L’utopie tend ainsi à disparaître complètement du socialisme ; celui-ci n’a pas besoin de chercher à organiser le travail, puisque le capitalisme l’organise. Je crois avoir démontré, d’ailleurs, que la grève générale correspond à des sentiments si fort apparentés à ceux qui sont nécessaires pour assurer la production dans un régime d’industrie très progressive, que l’apprentissage révolutionnaire peut être aussi un apprentissage de producteur.

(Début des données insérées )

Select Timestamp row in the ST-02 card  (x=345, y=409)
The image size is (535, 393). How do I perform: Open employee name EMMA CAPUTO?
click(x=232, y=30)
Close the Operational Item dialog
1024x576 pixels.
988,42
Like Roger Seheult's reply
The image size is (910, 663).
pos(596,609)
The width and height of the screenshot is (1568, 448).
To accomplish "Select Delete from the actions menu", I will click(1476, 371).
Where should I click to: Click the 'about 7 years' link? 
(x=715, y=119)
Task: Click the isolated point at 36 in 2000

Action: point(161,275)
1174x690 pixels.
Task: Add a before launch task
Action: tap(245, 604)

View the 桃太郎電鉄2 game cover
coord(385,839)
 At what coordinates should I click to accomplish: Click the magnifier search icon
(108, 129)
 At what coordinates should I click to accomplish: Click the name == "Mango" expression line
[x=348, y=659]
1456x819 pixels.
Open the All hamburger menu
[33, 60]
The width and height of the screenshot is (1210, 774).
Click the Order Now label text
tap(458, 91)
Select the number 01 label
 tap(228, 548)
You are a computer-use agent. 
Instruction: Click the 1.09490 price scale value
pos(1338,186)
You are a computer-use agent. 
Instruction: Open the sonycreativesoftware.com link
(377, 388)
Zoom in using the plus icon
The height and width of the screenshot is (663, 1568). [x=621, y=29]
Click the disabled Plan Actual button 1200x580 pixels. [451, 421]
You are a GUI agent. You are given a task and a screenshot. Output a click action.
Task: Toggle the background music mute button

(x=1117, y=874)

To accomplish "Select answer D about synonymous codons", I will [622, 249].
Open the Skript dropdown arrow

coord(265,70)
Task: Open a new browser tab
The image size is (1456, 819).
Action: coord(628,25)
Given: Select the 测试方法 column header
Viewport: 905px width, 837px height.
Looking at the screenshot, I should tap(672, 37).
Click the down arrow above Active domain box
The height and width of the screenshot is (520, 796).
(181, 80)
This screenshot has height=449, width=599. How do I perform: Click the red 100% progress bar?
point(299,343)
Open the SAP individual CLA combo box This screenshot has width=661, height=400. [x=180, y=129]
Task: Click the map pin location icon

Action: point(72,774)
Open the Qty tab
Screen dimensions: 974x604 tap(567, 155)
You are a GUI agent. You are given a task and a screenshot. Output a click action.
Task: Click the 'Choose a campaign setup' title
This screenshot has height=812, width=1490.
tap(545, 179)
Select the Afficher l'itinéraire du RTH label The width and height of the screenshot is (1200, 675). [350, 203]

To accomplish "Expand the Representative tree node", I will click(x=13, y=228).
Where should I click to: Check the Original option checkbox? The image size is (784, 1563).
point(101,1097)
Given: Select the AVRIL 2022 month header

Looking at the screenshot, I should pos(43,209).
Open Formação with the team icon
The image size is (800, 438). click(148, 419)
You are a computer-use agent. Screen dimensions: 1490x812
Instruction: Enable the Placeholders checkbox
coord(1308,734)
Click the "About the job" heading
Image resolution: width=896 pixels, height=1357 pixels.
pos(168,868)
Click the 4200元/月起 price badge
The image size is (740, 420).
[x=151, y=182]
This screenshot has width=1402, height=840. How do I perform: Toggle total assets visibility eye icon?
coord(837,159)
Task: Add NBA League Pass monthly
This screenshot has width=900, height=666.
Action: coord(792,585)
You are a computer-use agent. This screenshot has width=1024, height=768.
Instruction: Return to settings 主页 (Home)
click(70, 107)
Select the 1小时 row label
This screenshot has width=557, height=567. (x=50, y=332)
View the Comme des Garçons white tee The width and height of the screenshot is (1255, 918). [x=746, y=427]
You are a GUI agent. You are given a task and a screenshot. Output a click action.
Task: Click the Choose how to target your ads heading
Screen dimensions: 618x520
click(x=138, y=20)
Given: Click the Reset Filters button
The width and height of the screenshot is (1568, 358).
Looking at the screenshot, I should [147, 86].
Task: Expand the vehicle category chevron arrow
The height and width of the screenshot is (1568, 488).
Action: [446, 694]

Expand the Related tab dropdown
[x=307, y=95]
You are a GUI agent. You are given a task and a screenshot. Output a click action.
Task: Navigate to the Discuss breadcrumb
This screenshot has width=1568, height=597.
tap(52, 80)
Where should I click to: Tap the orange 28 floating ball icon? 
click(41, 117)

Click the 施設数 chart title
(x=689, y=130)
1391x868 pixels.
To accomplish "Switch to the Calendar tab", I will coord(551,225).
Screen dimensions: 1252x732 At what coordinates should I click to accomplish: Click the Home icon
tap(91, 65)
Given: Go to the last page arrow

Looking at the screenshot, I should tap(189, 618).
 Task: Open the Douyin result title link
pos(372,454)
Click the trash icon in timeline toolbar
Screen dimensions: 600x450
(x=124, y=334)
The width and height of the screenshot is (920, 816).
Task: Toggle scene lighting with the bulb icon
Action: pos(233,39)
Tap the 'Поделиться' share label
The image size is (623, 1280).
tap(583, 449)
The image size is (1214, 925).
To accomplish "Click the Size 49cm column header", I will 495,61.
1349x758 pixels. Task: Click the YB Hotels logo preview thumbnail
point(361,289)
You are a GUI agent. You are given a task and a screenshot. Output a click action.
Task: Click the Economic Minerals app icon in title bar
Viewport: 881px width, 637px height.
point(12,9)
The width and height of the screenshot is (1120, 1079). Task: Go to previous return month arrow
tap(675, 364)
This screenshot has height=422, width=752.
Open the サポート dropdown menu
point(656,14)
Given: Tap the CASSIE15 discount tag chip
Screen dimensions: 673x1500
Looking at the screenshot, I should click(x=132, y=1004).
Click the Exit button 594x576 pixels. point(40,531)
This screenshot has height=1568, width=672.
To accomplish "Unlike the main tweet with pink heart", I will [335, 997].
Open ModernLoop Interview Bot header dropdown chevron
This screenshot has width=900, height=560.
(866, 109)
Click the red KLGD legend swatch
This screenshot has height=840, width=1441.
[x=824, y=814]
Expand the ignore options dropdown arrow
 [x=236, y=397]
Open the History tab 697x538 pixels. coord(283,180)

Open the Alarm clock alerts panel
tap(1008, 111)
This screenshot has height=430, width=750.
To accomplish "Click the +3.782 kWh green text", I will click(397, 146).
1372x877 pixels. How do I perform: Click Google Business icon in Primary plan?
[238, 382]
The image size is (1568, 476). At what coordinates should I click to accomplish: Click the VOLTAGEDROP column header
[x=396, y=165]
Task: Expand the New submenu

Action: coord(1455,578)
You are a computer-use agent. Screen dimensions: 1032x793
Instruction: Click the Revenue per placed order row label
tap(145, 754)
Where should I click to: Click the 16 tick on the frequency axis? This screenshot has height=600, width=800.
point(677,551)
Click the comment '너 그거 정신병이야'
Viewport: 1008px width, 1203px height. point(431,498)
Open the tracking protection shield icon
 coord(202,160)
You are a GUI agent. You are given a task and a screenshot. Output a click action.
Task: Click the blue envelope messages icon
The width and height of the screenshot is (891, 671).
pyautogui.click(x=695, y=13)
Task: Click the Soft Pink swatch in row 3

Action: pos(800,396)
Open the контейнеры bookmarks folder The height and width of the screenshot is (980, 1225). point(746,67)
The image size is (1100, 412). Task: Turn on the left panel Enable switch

Quand on se place sur ce terrain des mythes, on est à l’abri de toute réfutation ; ce qui a conduit beaucoup de personnes à dire que le socialisme est une sorte de religion. On a été frappé, en effet, depuis longtemps, de ce que les convictions religieuses sont indépendantes de la critique ; de là on a cru pouvoir conclure que tout ce qui prétend être au-dessus de la science est une religion. On observe aussi que, de notre temps, le christianisme prétend être moins une dogmatique qu’une vie chrétienne, c’est-à-dire une réforme morale qui veut aller jusqu’au fond du cœur ; par suite, on a trouvé une nouvelle analogie entre la religion et le socialisme révolutionnaire qui se donne pour but l’apprentissage, la préparation et même la reconstruction de l’individu en vue d’une œuvre gigantesque. Mais l’enseignement de Bergson nous a appris que la religion n’est pas seule à occuper la région de la conscience profonde ; les mythes révolutionnaires y ont leur place au même titre qu’elle. Les arguments qu’Yves Guyot présente contre le socialisme en le traitant de religion me semblent donc fondés sur une connaissance imparfaite de la nouvelle psychologie.